What to do With Mom?I’ve seen a lot of articles lately like the one in the Pittsburg Tribune-Review dealing with adapting a home to move aging parents in with one of their adult children. The issue is becoming more real to me as I watch my mom decline with each phone call and visit. I’m growing increasingly concerned that she won’t be able to live alone much longer. She gets more confused with numbers and banking, and has to send me more and more business items that she use to manage herself. And I expect that she won’t be able to drive much longer. I think it’s just sheer stubbornness that keeps her going now. And that’s not a bad thing—most of the time.
The dilemma is what to do when the time comes. I live four hours away from her in one of the most expensive housing markets in the US. Our little three-bedroom, one bath home is worth almost a million dollars. Or so they say.
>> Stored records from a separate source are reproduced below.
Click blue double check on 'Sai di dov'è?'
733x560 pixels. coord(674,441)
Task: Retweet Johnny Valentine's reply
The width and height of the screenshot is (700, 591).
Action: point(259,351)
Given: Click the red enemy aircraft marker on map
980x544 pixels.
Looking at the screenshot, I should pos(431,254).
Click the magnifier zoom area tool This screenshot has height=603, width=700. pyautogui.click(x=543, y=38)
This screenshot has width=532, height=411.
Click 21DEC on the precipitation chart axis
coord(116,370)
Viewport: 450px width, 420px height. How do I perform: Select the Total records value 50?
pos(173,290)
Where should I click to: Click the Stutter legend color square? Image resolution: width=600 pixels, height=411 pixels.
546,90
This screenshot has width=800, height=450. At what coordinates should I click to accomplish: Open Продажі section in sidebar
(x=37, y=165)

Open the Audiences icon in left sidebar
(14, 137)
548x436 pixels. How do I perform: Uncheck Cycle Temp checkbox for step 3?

It’s barely adequate for hubby and I, let alone bringing Mom in.
But two brothers live about two hours from her and four hours from me. And although Sis lives the closest, she isn’t in a position to do much and in fact, does less now than those of us at a distance. The three of us distant ones all work. And the sad truth is that none of us feel we could handle more than a weekend at a time with Mom. Of course, as long as our step dad is living, she won’t be willing to move away anyway.
So I’m sitting here tonight after another phone call with no answers and a lot of questions.